***** Recorded data
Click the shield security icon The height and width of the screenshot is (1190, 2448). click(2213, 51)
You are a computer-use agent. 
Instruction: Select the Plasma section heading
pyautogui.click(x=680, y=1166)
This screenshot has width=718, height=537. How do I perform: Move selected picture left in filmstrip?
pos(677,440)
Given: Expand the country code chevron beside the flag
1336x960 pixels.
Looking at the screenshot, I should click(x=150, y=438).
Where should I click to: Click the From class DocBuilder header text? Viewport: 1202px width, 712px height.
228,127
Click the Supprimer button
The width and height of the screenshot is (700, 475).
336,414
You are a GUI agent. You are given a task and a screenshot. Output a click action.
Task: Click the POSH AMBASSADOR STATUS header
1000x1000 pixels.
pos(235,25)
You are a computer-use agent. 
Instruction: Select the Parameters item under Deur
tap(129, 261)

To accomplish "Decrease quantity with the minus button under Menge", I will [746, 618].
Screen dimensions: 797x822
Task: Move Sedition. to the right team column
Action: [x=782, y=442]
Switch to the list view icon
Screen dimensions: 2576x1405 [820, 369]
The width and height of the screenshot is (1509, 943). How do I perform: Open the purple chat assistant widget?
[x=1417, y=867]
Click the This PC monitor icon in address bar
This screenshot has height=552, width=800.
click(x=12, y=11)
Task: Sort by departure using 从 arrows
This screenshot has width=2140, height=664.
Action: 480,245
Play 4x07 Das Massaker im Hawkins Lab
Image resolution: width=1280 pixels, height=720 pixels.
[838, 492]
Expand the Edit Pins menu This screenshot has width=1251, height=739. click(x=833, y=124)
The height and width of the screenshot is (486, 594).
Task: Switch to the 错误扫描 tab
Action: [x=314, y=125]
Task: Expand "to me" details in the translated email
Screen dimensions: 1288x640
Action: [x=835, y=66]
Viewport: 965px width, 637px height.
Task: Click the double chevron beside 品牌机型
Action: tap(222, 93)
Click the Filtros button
**********
Return, word for word, the lines from the one containing "This screenshot has width=2140, height=664." through the end of the data above, both ends included, and nothing else.

▶ **Expected answer**:
This screenshot has width=2140, height=664.
Action: 480,245
Play 4x07 Das Massaker im Hawkins Lab
Image resolution: width=1280 pixels, height=720 pixels.
[838, 492]
Expand the Edit Pins menu This screenshot has width=1251, height=739. click(x=833, y=124)
The height and width of the screenshot is (486, 594).
Task: Switch to the 错误扫描 tab
Action: [x=314, y=125]
Task: Expand "to me" details in the translated email
Screen dimensions: 1288x640
Action: [x=835, y=66]
Viewport: 965px width, 637px height.
Task: Click the double chevron beside 品牌机型
Action: tap(222, 93)
Click the Filtros button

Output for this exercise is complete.